Problem description:
Print back every record below, exactly as it stands.

(Collected data)
<<<<
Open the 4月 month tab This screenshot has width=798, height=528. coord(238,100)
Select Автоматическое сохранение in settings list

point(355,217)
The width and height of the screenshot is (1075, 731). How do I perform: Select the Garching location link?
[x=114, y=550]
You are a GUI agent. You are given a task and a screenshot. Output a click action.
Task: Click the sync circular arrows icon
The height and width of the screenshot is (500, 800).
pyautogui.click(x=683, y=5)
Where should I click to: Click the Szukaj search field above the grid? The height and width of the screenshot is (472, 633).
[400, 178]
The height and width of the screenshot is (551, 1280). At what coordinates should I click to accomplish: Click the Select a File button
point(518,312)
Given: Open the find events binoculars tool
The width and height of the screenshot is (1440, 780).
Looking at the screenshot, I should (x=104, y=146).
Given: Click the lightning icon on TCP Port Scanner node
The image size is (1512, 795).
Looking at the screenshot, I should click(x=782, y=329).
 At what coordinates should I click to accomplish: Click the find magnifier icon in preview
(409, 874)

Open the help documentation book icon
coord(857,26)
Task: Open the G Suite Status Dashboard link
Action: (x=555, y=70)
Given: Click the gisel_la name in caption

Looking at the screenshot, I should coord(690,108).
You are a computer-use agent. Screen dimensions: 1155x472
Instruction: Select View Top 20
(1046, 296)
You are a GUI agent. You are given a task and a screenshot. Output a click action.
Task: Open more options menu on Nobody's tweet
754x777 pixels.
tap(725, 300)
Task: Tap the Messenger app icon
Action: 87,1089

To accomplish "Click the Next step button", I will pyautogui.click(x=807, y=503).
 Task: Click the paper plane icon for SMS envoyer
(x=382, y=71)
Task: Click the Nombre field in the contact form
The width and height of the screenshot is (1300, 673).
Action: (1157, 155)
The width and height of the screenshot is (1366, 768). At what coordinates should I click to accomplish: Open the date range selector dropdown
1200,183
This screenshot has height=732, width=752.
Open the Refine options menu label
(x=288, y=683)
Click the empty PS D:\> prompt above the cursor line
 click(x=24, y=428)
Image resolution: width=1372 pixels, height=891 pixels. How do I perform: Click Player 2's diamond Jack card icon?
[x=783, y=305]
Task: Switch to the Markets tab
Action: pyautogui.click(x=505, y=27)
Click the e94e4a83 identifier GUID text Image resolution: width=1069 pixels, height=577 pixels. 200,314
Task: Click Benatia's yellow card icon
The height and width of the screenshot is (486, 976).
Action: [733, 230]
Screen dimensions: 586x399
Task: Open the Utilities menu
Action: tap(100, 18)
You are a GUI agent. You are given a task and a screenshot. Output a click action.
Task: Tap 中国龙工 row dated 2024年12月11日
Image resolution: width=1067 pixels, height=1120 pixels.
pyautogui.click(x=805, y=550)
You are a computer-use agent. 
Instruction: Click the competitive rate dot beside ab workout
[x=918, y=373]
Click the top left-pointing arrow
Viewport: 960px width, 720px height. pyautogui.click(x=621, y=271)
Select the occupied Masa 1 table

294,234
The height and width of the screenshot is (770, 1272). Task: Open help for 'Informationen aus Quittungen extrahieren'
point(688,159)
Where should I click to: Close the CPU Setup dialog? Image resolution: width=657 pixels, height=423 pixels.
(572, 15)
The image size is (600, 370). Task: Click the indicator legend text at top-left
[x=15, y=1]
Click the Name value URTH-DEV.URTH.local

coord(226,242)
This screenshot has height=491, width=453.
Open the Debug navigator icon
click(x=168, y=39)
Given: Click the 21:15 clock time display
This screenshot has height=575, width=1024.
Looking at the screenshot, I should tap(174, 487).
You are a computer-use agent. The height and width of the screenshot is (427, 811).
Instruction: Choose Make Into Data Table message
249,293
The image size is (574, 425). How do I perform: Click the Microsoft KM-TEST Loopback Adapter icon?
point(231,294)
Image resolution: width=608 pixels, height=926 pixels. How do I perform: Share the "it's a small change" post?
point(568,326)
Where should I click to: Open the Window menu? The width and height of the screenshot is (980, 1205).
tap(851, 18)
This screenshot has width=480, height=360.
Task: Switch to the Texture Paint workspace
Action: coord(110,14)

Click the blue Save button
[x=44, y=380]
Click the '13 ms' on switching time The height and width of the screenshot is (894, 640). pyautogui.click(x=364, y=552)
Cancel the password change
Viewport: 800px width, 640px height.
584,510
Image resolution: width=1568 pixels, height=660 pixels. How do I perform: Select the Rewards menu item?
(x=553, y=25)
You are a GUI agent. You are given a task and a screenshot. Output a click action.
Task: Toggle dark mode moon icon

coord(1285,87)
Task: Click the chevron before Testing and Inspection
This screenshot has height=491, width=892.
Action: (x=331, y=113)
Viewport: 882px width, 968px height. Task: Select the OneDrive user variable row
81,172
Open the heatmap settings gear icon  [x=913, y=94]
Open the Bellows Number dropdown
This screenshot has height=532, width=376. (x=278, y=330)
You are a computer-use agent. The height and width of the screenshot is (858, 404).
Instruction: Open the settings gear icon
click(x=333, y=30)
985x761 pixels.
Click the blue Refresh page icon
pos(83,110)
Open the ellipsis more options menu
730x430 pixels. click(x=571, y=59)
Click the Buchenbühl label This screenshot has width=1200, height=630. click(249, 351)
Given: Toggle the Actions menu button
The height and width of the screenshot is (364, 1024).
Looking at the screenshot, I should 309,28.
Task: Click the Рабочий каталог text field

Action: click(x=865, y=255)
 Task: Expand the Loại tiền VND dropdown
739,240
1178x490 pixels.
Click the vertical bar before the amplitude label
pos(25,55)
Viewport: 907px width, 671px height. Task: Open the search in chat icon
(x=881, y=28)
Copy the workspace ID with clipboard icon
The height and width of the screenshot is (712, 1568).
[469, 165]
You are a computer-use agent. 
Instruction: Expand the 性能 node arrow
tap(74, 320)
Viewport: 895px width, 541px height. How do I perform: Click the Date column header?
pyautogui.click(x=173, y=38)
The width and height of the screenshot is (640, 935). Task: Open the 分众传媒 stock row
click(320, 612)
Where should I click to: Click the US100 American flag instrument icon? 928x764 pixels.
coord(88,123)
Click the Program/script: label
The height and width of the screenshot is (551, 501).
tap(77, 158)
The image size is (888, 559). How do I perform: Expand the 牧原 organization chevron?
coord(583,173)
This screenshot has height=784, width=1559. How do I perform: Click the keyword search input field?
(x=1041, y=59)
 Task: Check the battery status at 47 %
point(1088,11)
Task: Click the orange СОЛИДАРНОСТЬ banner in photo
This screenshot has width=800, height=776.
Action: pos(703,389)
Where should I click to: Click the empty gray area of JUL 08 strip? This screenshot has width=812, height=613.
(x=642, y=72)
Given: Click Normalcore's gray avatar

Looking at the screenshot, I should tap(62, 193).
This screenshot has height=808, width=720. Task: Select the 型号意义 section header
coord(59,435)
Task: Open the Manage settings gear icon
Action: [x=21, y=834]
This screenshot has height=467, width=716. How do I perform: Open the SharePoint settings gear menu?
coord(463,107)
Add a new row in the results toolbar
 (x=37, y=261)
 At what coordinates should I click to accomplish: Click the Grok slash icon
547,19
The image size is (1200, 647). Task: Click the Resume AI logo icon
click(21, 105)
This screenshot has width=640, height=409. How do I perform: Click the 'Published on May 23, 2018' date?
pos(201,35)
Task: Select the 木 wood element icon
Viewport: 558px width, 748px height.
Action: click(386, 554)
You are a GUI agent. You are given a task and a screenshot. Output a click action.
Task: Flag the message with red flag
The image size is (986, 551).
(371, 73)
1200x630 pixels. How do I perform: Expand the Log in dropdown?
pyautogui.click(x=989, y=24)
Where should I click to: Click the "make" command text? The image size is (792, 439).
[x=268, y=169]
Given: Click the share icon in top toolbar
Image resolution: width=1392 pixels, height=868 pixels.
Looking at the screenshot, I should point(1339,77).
>>>>
Worked solution:
Open the 4月 month tab This screenshot has width=798, height=528. coord(238,100)
Select Автоматическое сохранение in settings list

point(355,217)
The width and height of the screenshot is (1075, 731). How do I perform: Select the Garching location link?
[x=114, y=550]
You are a GUI agent. You are given a task and a screenshot. Output a click action.
Task: Click the sync circular arrows icon
The height and width of the screenshot is (500, 800).
pyautogui.click(x=683, y=5)
Where should I click to: Click the Szukaj search field above the grid? The height and width of the screenshot is (472, 633).
[400, 178]
The height and width of the screenshot is (551, 1280). At what coordinates should I click to accomplish: Click the Select a File button
point(518,312)
Given: Open the find events binoculars tool
The width and height of the screenshot is (1440, 780).
Looking at the screenshot, I should (x=104, y=146).
Given: Click the lightning icon on TCP Port Scanner node
The image size is (1512, 795).
Looking at the screenshot, I should click(x=782, y=329).
 At what coordinates should I click to accomplish: Click the find magnifier icon in preview
(409, 874)

Open the help documentation book icon
coord(857,26)
Task: Open the G Suite Status Dashboard link
Action: (x=555, y=70)
Given: Click the gisel_la name in caption

Looking at the screenshot, I should coord(690,108).
You are a computer-use agent. Screen dimensions: 1155x472
Instruction: Select View Top 20
(1046, 296)
You are a GUI agent. You are given a task and a screenshot. Output a click action.
Task: Open more options menu on Nobody's tweet
754x777 pixels.
tap(725, 300)
Task: Tap the Messenger app icon
Action: 87,1089

To accomplish "Click the Next step button", I will pyautogui.click(x=807, y=503).
 Task: Click the paper plane icon for SMS envoyer
(x=382, y=71)
Task: Click the Nombre field in the contact form
The width and height of the screenshot is (1300, 673).
Action: (1157, 155)
The width and height of the screenshot is (1366, 768). At what coordinates should I click to accomplish: Open the date range selector dropdown
1200,183
This screenshot has height=732, width=752.
Open the Refine options menu label
(x=288, y=683)
Click the empty PS D:\> prompt above the cursor line
 click(x=24, y=428)
Image resolution: width=1372 pixels, height=891 pixels. How do I perform: Click Player 2's diamond Jack card icon?
[x=783, y=305]
Task: Switch to the Markets tab
Action: pyautogui.click(x=505, y=27)
Click the e94e4a83 identifier GUID text Image resolution: width=1069 pixels, height=577 pixels. 200,314
Task: Click Benatia's yellow card icon
The height and width of the screenshot is (486, 976).
Action: [733, 230]
Screen dimensions: 586x399
Task: Open the Utilities menu
Action: tap(100, 18)
You are a GUI agent. You are given a task and a screenshot. Output a click action.
Task: Tap 中国龙工 row dated 2024年12月11日
Image resolution: width=1067 pixels, height=1120 pixels.
pyautogui.click(x=805, y=550)
You are a computer-use agent. 
Instruction: Click the competitive rate dot beside ab workout
[x=918, y=373]
Click the top left-pointing arrow
Viewport: 960px width, 720px height. pyautogui.click(x=621, y=271)
Select the occupied Masa 1 table

294,234
The height and width of the screenshot is (770, 1272). Task: Open help for 'Informationen aus Quittungen extrahieren'
point(688,159)
Where should I click to: Close the CPU Setup dialog? Image resolution: width=657 pixels, height=423 pixels.
(572, 15)
The image size is (600, 370). Task: Click the indicator legend text at top-left
[x=15, y=1]
Click the Name value URTH-DEV.URTH.local

coord(226,242)
This screenshot has height=491, width=453.
Open the Debug navigator icon
click(x=168, y=39)
Given: Click the 21:15 clock time display
This screenshot has height=575, width=1024.
Looking at the screenshot, I should tap(174, 487).
You are a computer-use agent. The height and width of the screenshot is (427, 811).
Instruction: Choose Make Into Data Table message
249,293
The image size is (574, 425). How do I perform: Click the Microsoft KM-TEST Loopback Adapter icon?
point(231,294)
Image resolution: width=608 pixels, height=926 pixels. How do I perform: Share the "it's a small change" post?
point(568,326)
Where should I click to: Open the Window menu? The width and height of the screenshot is (980, 1205).
tap(851, 18)
This screenshot has width=480, height=360.
Task: Switch to the Texture Paint workspace
Action: coord(110,14)

Click the blue Save button
[x=44, y=380]
Click the '13 ms' on switching time The height and width of the screenshot is (894, 640). pyautogui.click(x=364, y=552)
Cancel the password change
Viewport: 800px width, 640px height.
584,510
Image resolution: width=1568 pixels, height=660 pixels. How do I perform: Select the Rewards menu item?
(x=553, y=25)
You are a GUI agent. You are given a task and a screenshot. Output a click action.
Task: Toggle dark mode moon icon

coord(1285,87)
Task: Click the chevron before Testing and Inspection
This screenshot has height=491, width=892.
Action: (x=331, y=113)
Viewport: 882px width, 968px height. Task: Select the OneDrive user variable row
81,172
Open the heatmap settings gear icon  [x=913, y=94]
Open the Bellows Number dropdown
This screenshot has height=532, width=376. (x=278, y=330)
You are a computer-use agent. The height and width of the screenshot is (858, 404).
Instruction: Open the settings gear icon
click(x=333, y=30)
985x761 pixels.
Click the blue Refresh page icon
pos(83,110)
Open the ellipsis more options menu
730x430 pixels. click(x=571, y=59)
Click the Buchenbühl label This screenshot has width=1200, height=630. click(249, 351)
Given: Toggle the Actions menu button
The height and width of the screenshot is (364, 1024).
Looking at the screenshot, I should 309,28.
Task: Click the Рабочий каталог text field

Action: click(x=865, y=255)
 Task: Expand the Loại tiền VND dropdown
739,240
1178x490 pixels.
Click the vertical bar before the amplitude label
pos(25,55)
Viewport: 907px width, 671px height. Task: Open the search in chat icon
(x=881, y=28)
Copy the workspace ID with clipboard icon
The height and width of the screenshot is (712, 1568).
[469, 165]
You are a computer-use agent. 
Instruction: Expand the 性能 node arrow
tap(74, 320)
Viewport: 895px width, 541px height. How do I perform: Click the Date column header?
pyautogui.click(x=173, y=38)
The width and height of the screenshot is (640, 935). Task: Open the 分众传媒 stock row
click(320, 612)
Where should I click to: Click the US100 American flag instrument icon? 928x764 pixels.
coord(88,123)
Click the Program/script: label
The height and width of the screenshot is (551, 501).
tap(77, 158)
The image size is (888, 559). How do I perform: Expand the 牧原 organization chevron?
coord(583,173)
This screenshot has height=784, width=1559. How do I perform: Click the keyword search input field?
(x=1041, y=59)
 Task: Check the battery status at 47 %
point(1088,11)
Task: Click the orange СОЛИДАРНОСТЬ banner in photo
This screenshot has width=800, height=776.
Action: pos(703,389)
Where should I click to: Click the empty gray area of JUL 08 strip? This screenshot has width=812, height=613.
(x=642, y=72)
Given: Click Normalcore's gray avatar

Looking at the screenshot, I should tap(62, 193).
This screenshot has height=808, width=720. Task: Select the 型号意义 section header
coord(59,435)
Task: Open the Manage settings gear icon
Action: [x=21, y=834]
This screenshot has height=467, width=716. How do I perform: Open the SharePoint settings gear menu?
coord(463,107)
Add a new row in the results toolbar
 (x=37, y=261)
 At what coordinates should I click to accomplish: Click the Grok slash icon
547,19
The image size is (1200, 647). Task: Click the Resume AI logo icon
click(21, 105)
This screenshot has width=640, height=409. How do I perform: Click the 'Published on May 23, 2018' date?
pos(201,35)
Task: Select the 木 wood element icon
Viewport: 558px width, 748px height.
Action: click(386, 554)
You are a GUI agent. You are given a task and a screenshot. Output a click action.
Task: Flag the message with red flag
The image size is (986, 551).
(371, 73)
1200x630 pixels. How do I perform: Expand the Log in dropdown?
pyautogui.click(x=989, y=24)
Where should I click to: Click the "make" command text? The image size is (792, 439).
[x=268, y=169]
Given: Click the share icon in top toolbar
Image resolution: width=1392 pixels, height=868 pixels.
Looking at the screenshot, I should point(1339,77).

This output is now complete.